This is one of those potentially mushy stories about a young girl with a secret crush on a composer. No doubt cynical viewers will say it’s nothing but a silly, romantic melodrama. But star Joan Fontaine and composer Erich Wolfgang Korngold imbue THE CONSTANT NYMPH (1943) with such tender, true feeling the film transcends cynicism. Charles Boyer plays the inevitably brooding, temperamental composer who can’t seem to find his groove. The wise-beyond-her-years Fontaine recognizes that Boyer, a frequent guest in her father’s house, will only be a success when he learns to write from his heart—when he has known suffering. She becomes his muse and his guide, so is blindsided when he marries her opposite, the coolly sophisticated Alexis Smith. Boyer does achieve musical success (with a majestic Korngold concerto), but of course, there’s a price to be paid for failing to recognize the love that is offered him. Inevitably, the film recalls the Max Ophuls masterpiece, LETTER FROM AN UNKNOWN WOMAN. Fontaine, so good at conveying restrained, secret sorrow, is just as effective here. NYMPH may not be a masterpiece, but it is nonetheless a haunting story of artistic inspiration and unfulfilled love. Available from the Warner Archive Collection.
I’d avoided THE DETECTIVE for years, assuming it was an anti-gay rant with a fascist bent, on the order of the DIRTY HARRY pictures. What a surprise to discover it’s anything but! It is about the investigation of the brutal murder of a gay man. But if the film’s depiction of gay life verges on caricature, it’s likely pretty accurate for 1968. Its gay characters seek sex and companionship furtively, living in fear of being outted, their reputations ruined, or worse being jailed. Sinatra’s character, the titular detective, clearly has a live-and-let-live attitude. He calls out a fellow cop and slugs him for harassing “fags.” This detective has a reputation for getting his man, but would rather do the right thing than kiss up to the powers-that-be. The one time he gets himself in trouble is when he lets ambition cloud his judgment. THE DETECTIVE is a hard nut of a movie with a noir edge and an undertone of despair I can’t quite put my finger on. Is this the portrait of a man realizing he’s past his prime? Sinatra clearly has his heart in the role and he’s well-matched with a cast that includes Lee Remick (as his lonely, neurotic wife), Jacqueline Bisset, and the young Robert Duvall. Reportedly, the other two detective movies Sinatra made in the period, TONY ROME and LADY IN CEMENT, are not of similar quality. But if you like your policiers raw and authentic, shades of Melville, THE DETECTIVE is for you.

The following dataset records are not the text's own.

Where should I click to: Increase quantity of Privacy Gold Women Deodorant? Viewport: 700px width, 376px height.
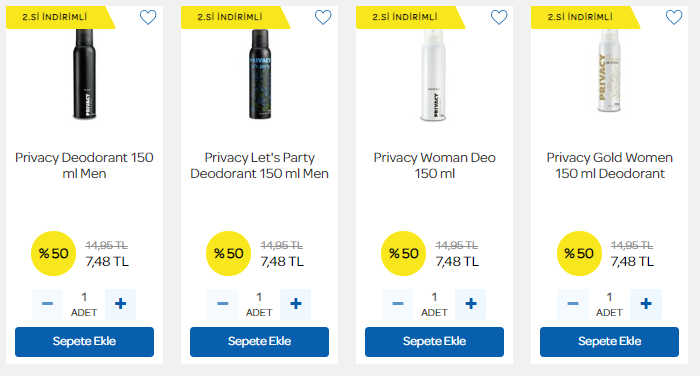[646, 304]
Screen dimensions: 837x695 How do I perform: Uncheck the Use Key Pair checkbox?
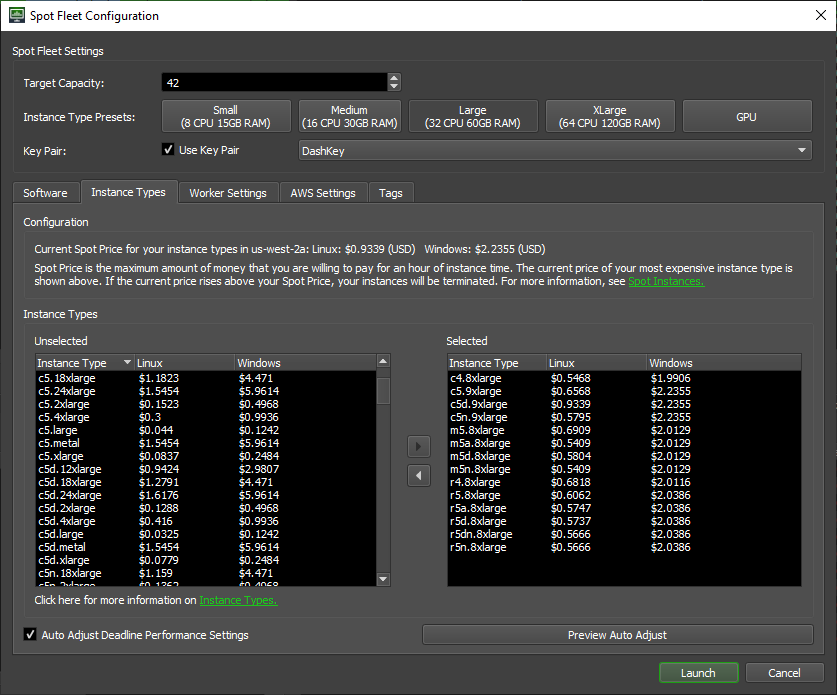click(169, 148)
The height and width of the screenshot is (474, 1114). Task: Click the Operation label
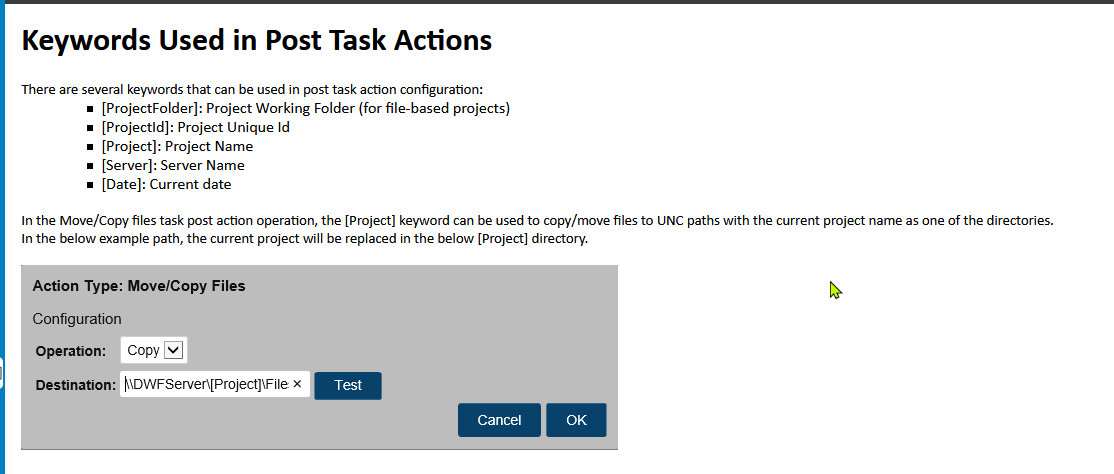coord(70,351)
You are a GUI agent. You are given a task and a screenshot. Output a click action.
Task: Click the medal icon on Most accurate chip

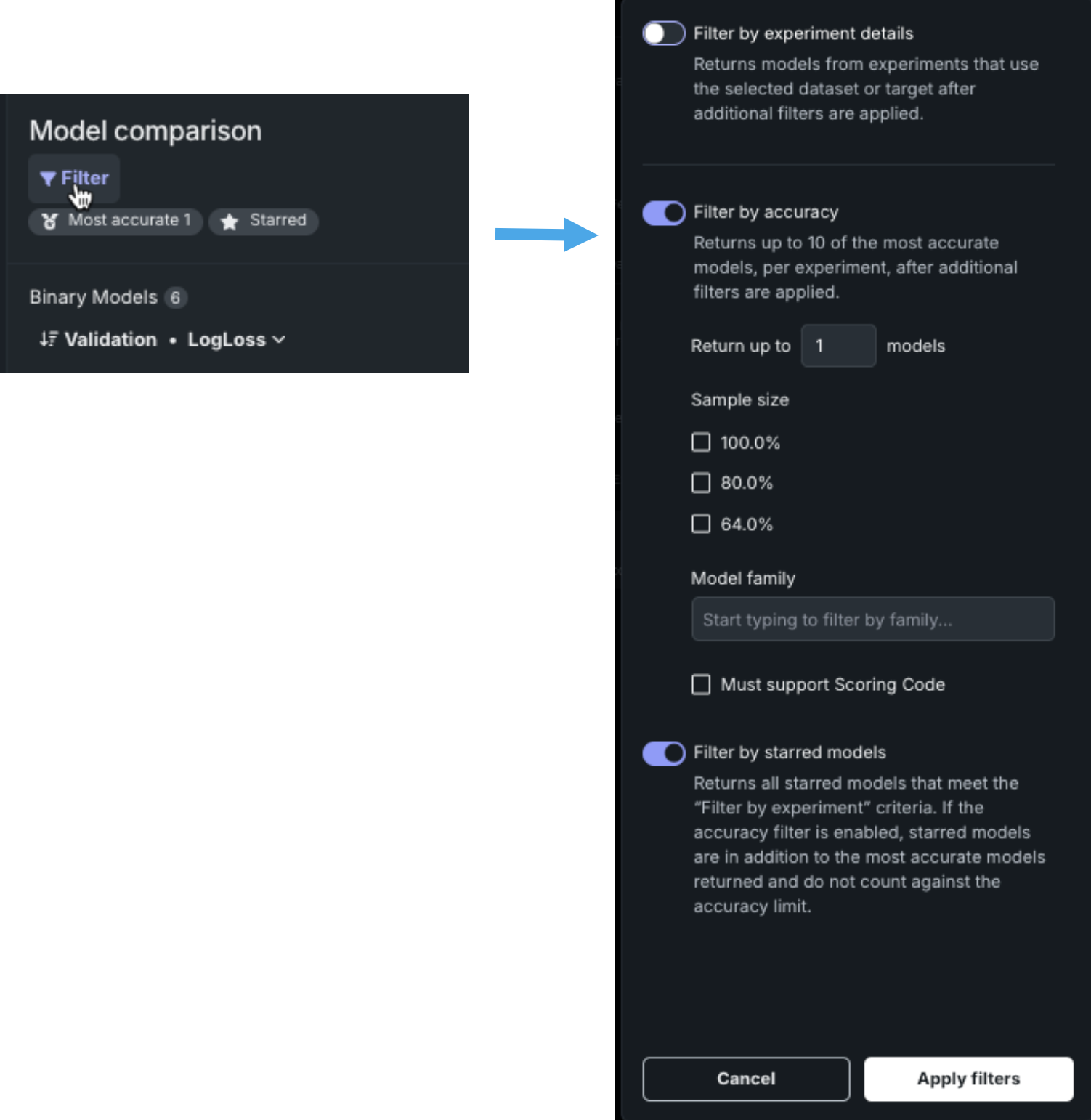tap(49, 221)
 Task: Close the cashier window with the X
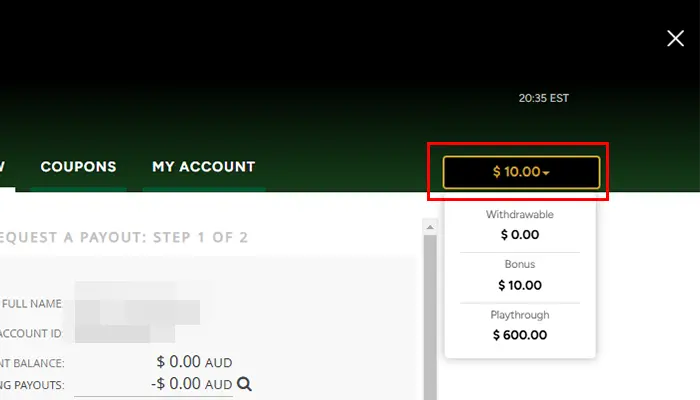pos(675,38)
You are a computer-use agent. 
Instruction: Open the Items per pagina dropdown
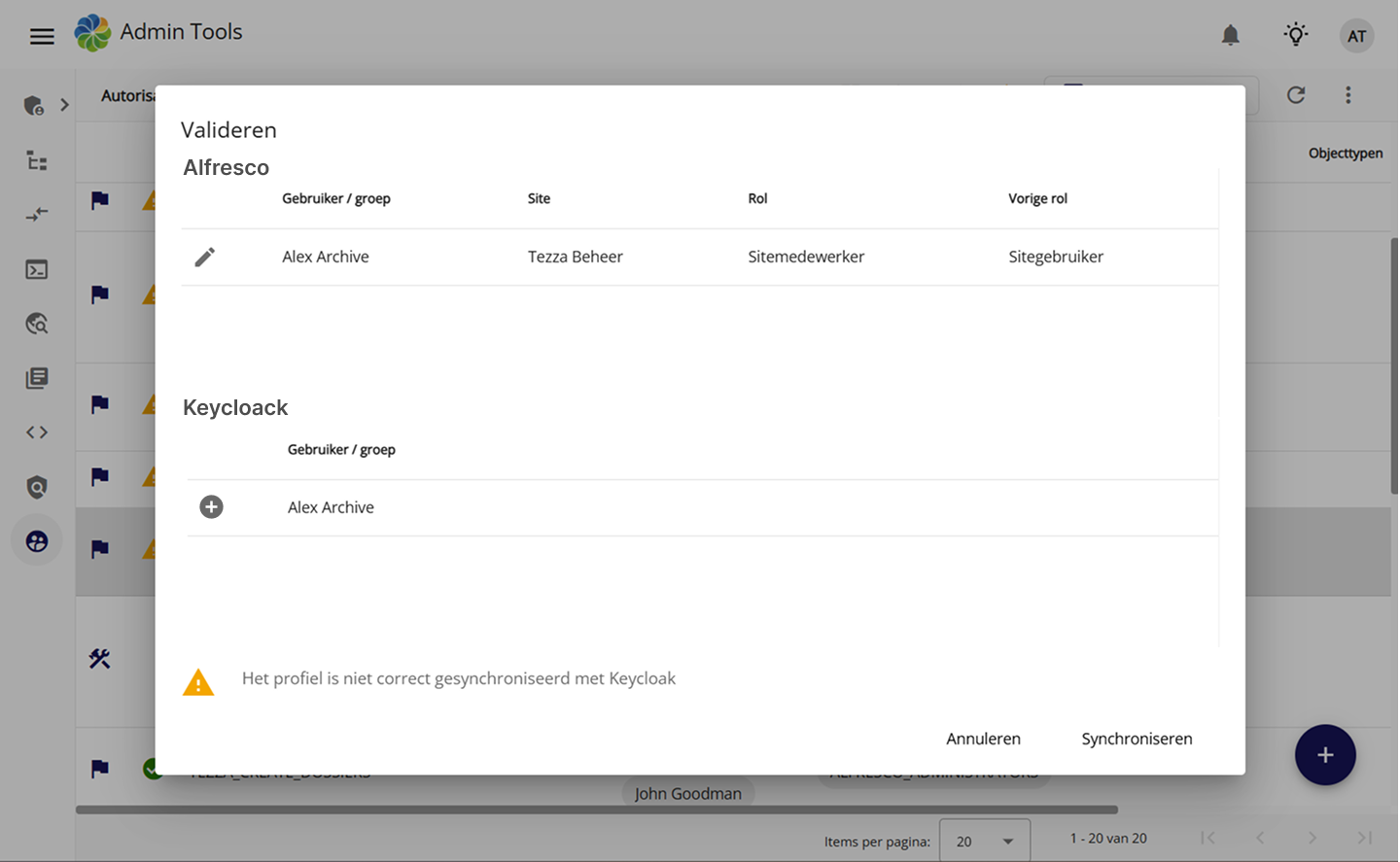click(x=984, y=842)
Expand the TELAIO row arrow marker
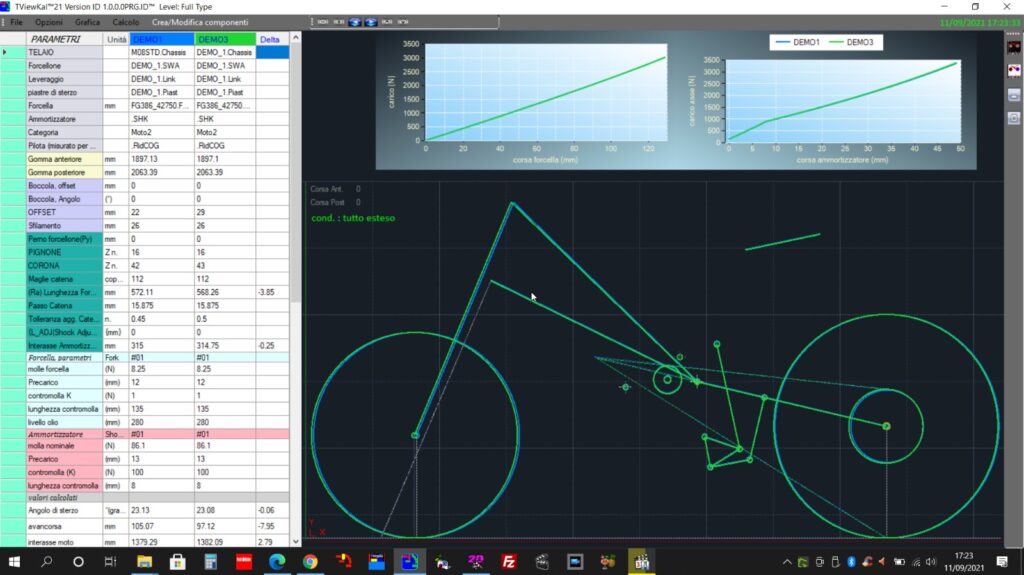Viewport: 1024px width, 575px height. [x=6, y=52]
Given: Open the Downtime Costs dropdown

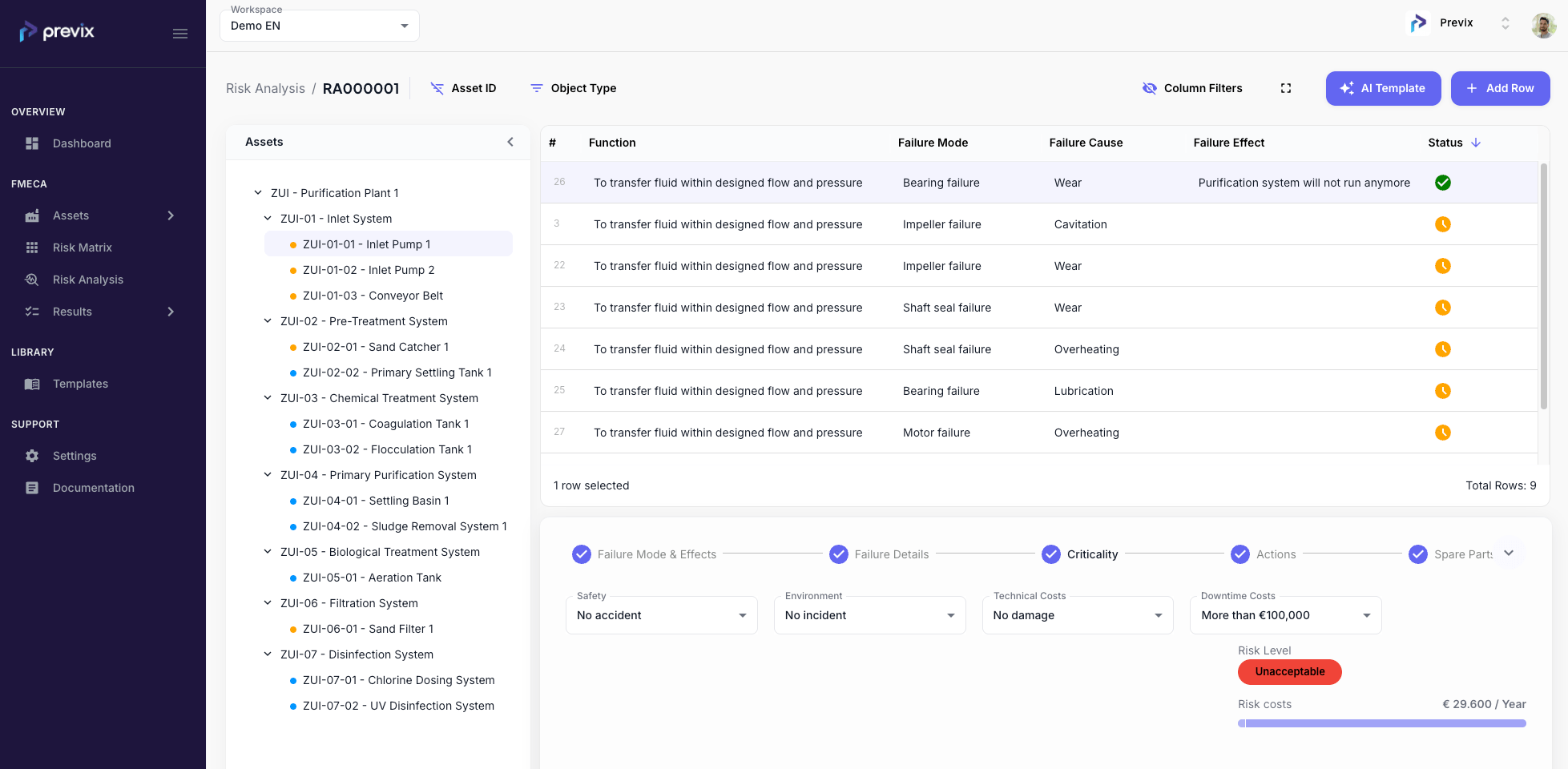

The heroine of HANDS ACROSS THE TABLE, played by platinum beauty Carole Lombard, insists love is bunk and she’s going to marry for money. It’s 1935, after all, and the height of the Depression. But screwball fate has a way of testing such determination. Our resolute gold-digger will indeed win the affections of a man with a fat wallet (the sweetly second best Ralph Bellamy) while—very much against her better judgment—falling hard for the dopey guy who plays hopscotch in the hallway (Fred MacMurray). Turns out he’s just as determined to marry a meal ticket. But can they keep their cool after he moves in with her to fake a Bermuda vacation? Lombard and MacMurry have such natural rapport, you just know these reluctant lovers are made for each other. Now that’s star chemistry! If you love the classic comedies of romantic resistance like BRINGING UP BABY, THE AWFUL TRUTH, MY MAN GODFREY, TOP HAT, or director Mitchell Leisen’s own MIDNIGHT, this is a treat nearly their equal. It’s easily found on the Universal DVD, “Carole Lombard: The Glamour Collection.”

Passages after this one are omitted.